## Task list
• 1. Answer the following from the text on eyelid bumps:
(a) According to Dr. Lal, what causes all warts?
(b) How can a dermatologist remove a small skin tag?
(c) What common growth does the text say is technically classified as a tumor?
• 2. Write the next section of the text on eyelid bumps, beginning after its final heading about what tumors look like.

## Document extract
What do skin tags look like?
“Skin tags are usually fleshy growths extending out from a little fibrous stalk,” says Dr. Lal. They’re often darker than your natural skin color and can look like a wart or mole, which is why [professional] diagnosis is so important when it comes to treating eye bumps. “It really does take a trained eye,” he says.
How to treat skin tags
To get rid of a skin tag safely, you need to see your dermatologist (please don’t risk your eyesight with an at-home skin-tag remover from the internet). If the skin tag is small, your doctor can freeze it off and destroy the cells with liquid nitrogen. If the skin tag is thick and large, your derm may just numb the area and snip it off instead. Don’t worry — both options sound intense, but they’re quick and only sting for a few seconds max.
What are warts?
Warts are raised bumps that can occur anywhere on your body, including your face and eyelids. “All warts are caused by the human papillomavirus (HPV), which is super common and contagious,” says Dr. Lal. “Once you scratch a wart and get it into your nails, you can transmit to another area on your skin.”
What do warts look like?
Here’s where it’s a bit tricky: Warts come in a ton of different shapes and sizes depending on where they are on your body. They can be flat like a mole, or super-raised like a skin tag. But in general, “warts have a cobblestone appearance that just looks wart-like,” says Dr. Lal.
How to treat warts
Because warts can look so similar to moles and skin tags (two bumps that should never be self-treated, especially near your eyelids), and because they’re also highly contagious, you’ll need to see your dermatologist for help. “We typically freeze warts or cut them off,” says Dr. Lal.
What are tumors?
A tumor is a mass of abnormal tissue growth that can be malignant (cancerous) or benign (non-cancerous). Yes, “tumor” sounds scary, but even a mole is technically classified as a tumor, so don’t freak. Though the majority of tumors and growths on your body end up being benign, they still need to be evaluated and biopsied by your dermatologist to rule out anything suspicious. That’s why we keep recommending you see a doctor for any eyelid bumps that aren’t going away.
What do tumors look like?

## Stored data

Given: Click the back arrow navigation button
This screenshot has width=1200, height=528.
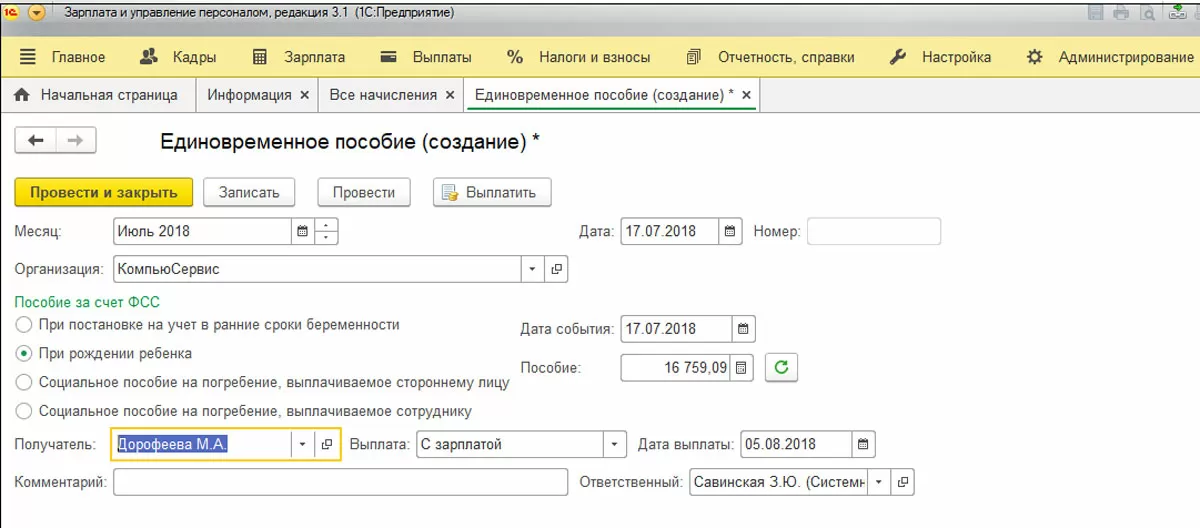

## Task results
• 1.
(a) The human papillomavirus (HPV).
(b) By freezing it off and destroying the cells with liquid nitrogen.
(c) A mole.

• 2.
Anything, really. Tumors can look like a mole, a fluid-filled cyst, a pimple, milia, or a skin tag. “If you have a bump that bleeds easily or that’s actively growing, get it checked out because it could be skin cancer,” says Dr. Lal.
How to treat tumors
Because there are so many different types of tumors and growths, there’s no single answer for how to treat a tumor. But typically, your doctor will take a skin biopsy, which may involve numbing you and shaving off the growth as a first — and potentially final! – step.
How do you prevent eyelid bumps?
“The cause of most eyelid bumps — like milia, pimples, and styes — tends to be some kind of inflammation or chronic irritation,” says Dr. Akhavan. “The top of the follicle will get clogged, and the keratin will get blocked in, which can also lead to inflammation.” Unsurprisingly, good skin-care habits are the best prevention against most forms of eyelid bumps. “The skin cells are super sticky around your eyes, so they’re more likely to ball up if they get irritated,” says Dr. Lal.
Both he and Dr. Akhavan advise against using super-thick and heavy products around your eyes (bye, slugging), and to thoroughly remove any makeup and wash your face every night. “In my experience, bumps are mostly caused when people repeatedly don’t wash off products and fall asleep with makeup,” says Dr. Akhavan. So even though you can’t magically change your genetics or ward off all eyelid bumps for the rest of your life, you can start double cleansing at night to minimize your chances. And remember: If you see something, say something — to your dermatologist. Risking your eyesight is never worth the laziness of not making an appointment.